• [WHAT YOU NEED TO DO] Copy out the stretch of records from the line containing "Collapse the ACR" through the line containing "tap(491, 270)", requests included, and add -80 to every coordinate in the answers.

• [Rows on where targets appear]

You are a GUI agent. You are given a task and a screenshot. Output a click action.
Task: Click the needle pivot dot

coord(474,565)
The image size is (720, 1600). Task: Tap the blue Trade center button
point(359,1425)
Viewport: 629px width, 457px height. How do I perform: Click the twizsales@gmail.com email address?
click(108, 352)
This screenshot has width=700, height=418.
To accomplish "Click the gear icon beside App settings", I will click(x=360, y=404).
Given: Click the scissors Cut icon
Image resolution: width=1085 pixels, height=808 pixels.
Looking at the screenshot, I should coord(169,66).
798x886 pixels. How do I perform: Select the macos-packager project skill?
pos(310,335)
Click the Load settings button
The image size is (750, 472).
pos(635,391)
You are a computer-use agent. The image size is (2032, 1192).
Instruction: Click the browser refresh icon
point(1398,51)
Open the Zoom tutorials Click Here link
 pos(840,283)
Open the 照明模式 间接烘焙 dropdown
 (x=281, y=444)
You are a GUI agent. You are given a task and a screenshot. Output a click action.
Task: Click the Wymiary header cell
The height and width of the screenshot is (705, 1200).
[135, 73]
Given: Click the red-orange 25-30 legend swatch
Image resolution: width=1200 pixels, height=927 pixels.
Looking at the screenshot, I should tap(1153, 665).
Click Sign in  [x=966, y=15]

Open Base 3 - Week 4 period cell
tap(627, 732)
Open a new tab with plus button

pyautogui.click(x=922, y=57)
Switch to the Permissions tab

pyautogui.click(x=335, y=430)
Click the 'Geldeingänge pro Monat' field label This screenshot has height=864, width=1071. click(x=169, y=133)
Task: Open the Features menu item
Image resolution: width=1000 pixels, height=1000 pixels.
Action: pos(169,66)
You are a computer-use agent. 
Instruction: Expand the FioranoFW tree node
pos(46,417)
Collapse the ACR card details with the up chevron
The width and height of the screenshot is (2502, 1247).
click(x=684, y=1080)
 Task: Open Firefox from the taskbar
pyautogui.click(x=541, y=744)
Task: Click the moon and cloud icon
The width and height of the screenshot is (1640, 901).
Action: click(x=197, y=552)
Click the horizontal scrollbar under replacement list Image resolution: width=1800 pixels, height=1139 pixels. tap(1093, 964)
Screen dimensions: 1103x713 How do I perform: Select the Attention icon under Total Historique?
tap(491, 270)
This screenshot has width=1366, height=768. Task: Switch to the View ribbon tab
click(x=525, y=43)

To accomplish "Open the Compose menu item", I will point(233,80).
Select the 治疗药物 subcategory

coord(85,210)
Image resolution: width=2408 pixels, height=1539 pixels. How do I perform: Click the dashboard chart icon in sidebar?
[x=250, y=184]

• [ANSWER FOR THE TASK]
Collapse the ACR card details with the up chevron
The width and height of the screenshot is (2502, 1247).
click(x=604, y=1000)
 Task: Open Firefox from the taskbar
pyautogui.click(x=461, y=664)
Task: Click the moon and cloud icon
The width and height of the screenshot is (1640, 901).
Action: click(x=117, y=472)
Click the horizontal scrollbar under replacement list Image resolution: width=1800 pixels, height=1139 pixels. tap(1013, 884)
Screen dimensions: 1103x713 How do I perform: Select the Attention icon under Total Historique?
tap(411, 190)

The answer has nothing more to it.